Sept scrutins en une année

L’on sait désormais que le dialogue sera essentiellement centré sur le « cycle électoral ». Le chef de l’État voudrait, au travers de ce dialogue - comme il l’a redit le 29 juin 2015 dans son message de célébration de 55 ans d’indépendance de la RDC – amener Majorité, Opposition et Société civile, à « convenir des voies et moyens permettant de surmonter des obstacles qui jonchent la marche vers la troisième série d’élections générales voulues libres, transparentes, crédibles et aussi apaisées ».

Le chef de l’État continue de croire que le dialogue est le passage obligé pour y arriver. Mais, entre les « concertations politiques » et le « dialogue politique », qu’est-ce qui va réellement changer ? Tout le monde se pose la question.

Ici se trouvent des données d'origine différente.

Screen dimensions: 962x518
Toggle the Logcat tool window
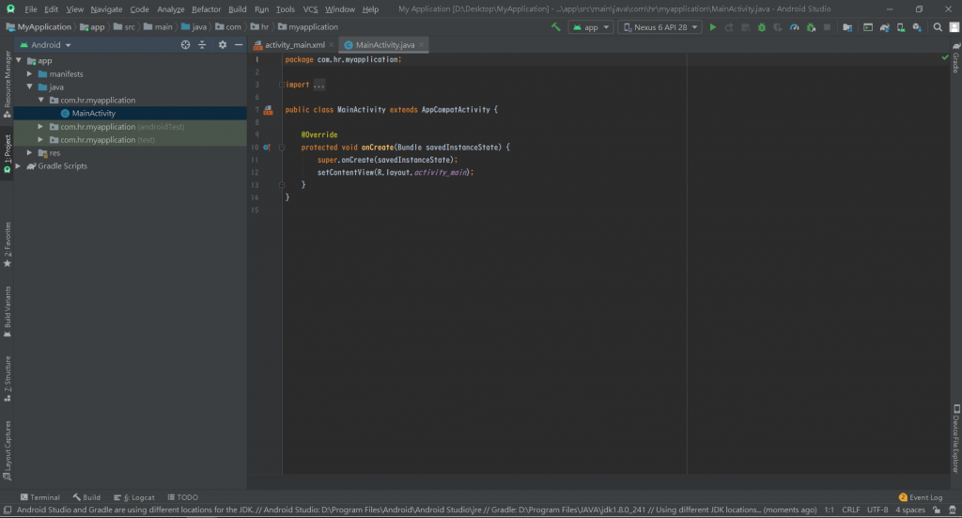coord(133,497)
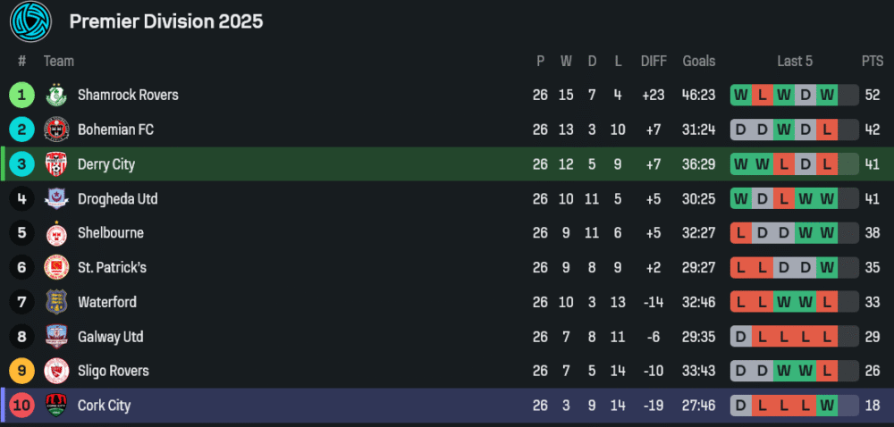Open the Shamrock Rovers team name link
894x427 pixels.
[128, 95]
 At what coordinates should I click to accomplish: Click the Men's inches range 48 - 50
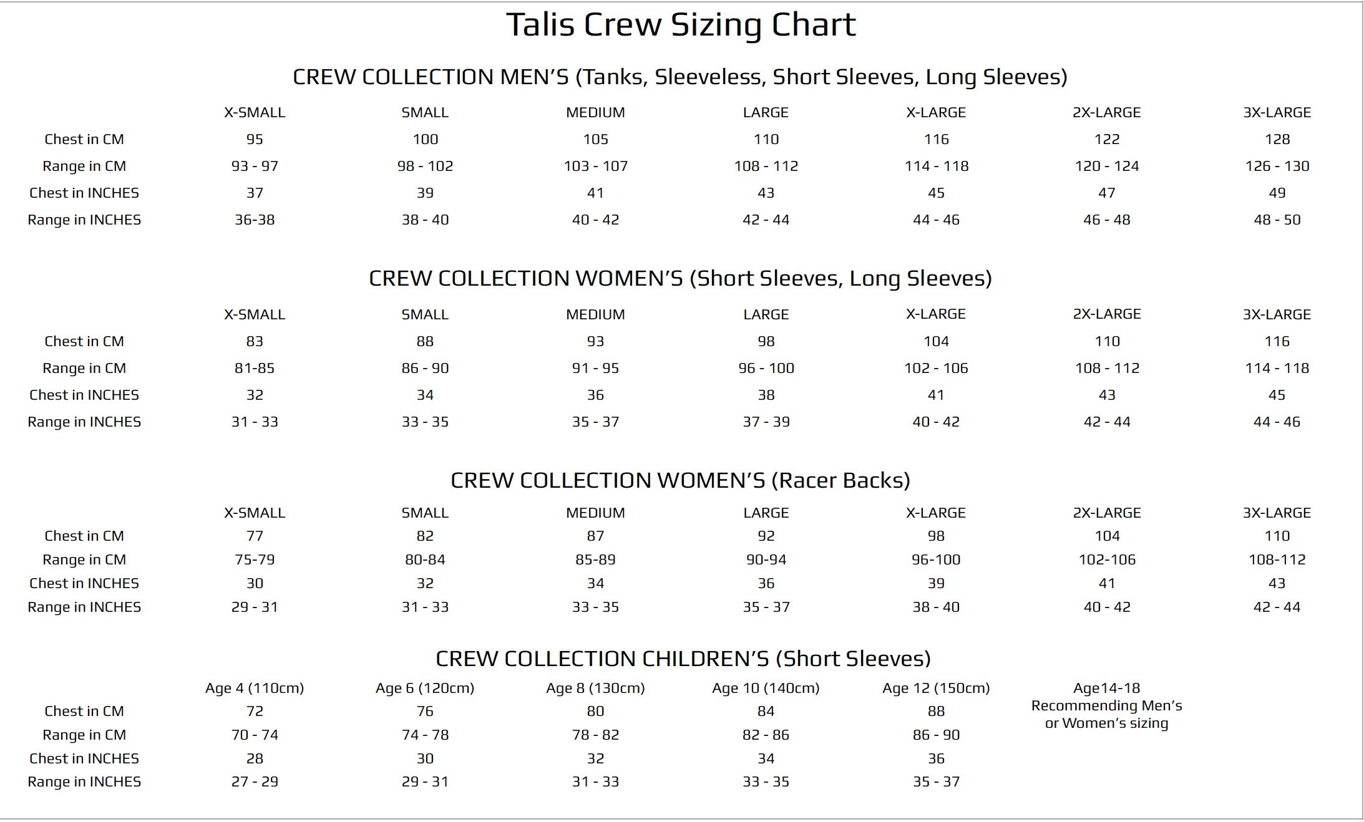(1277, 220)
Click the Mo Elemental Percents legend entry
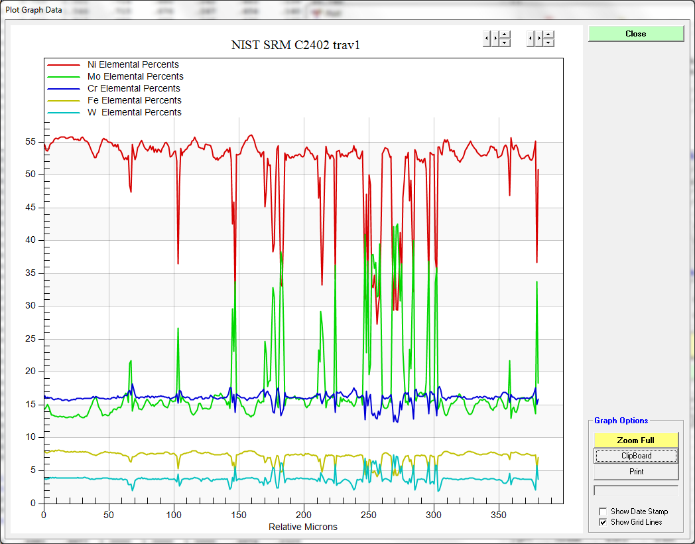Screen dimensions: 695x544 point(135,76)
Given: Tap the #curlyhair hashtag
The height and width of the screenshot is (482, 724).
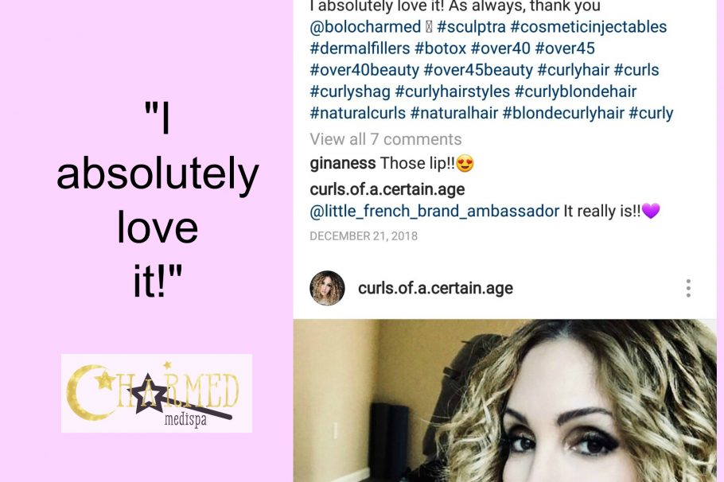Looking at the screenshot, I should [574, 70].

En effet, contrairement aux concertations nationales de 2013, le chef de l’État a pu attirer dans ses filets l’UDPS d’Etienne Tshisekedi. C’était le chaînon manquant en 2013. Dans l’entourage de Kabila, l’on est convaincu que l’UDPS, avec Etienne Tshisekedi, son lider maximo, détient la clé pour l’année 2016. Pour l’avoir fait adhérer à sa cause, c’est-à-dire la tenue du dialogue, Kabila pense avoir réalisé le grand coup. De ce point de vue, rien ne devrait, pense-t-il, obstruer le chemin vers le dialogue.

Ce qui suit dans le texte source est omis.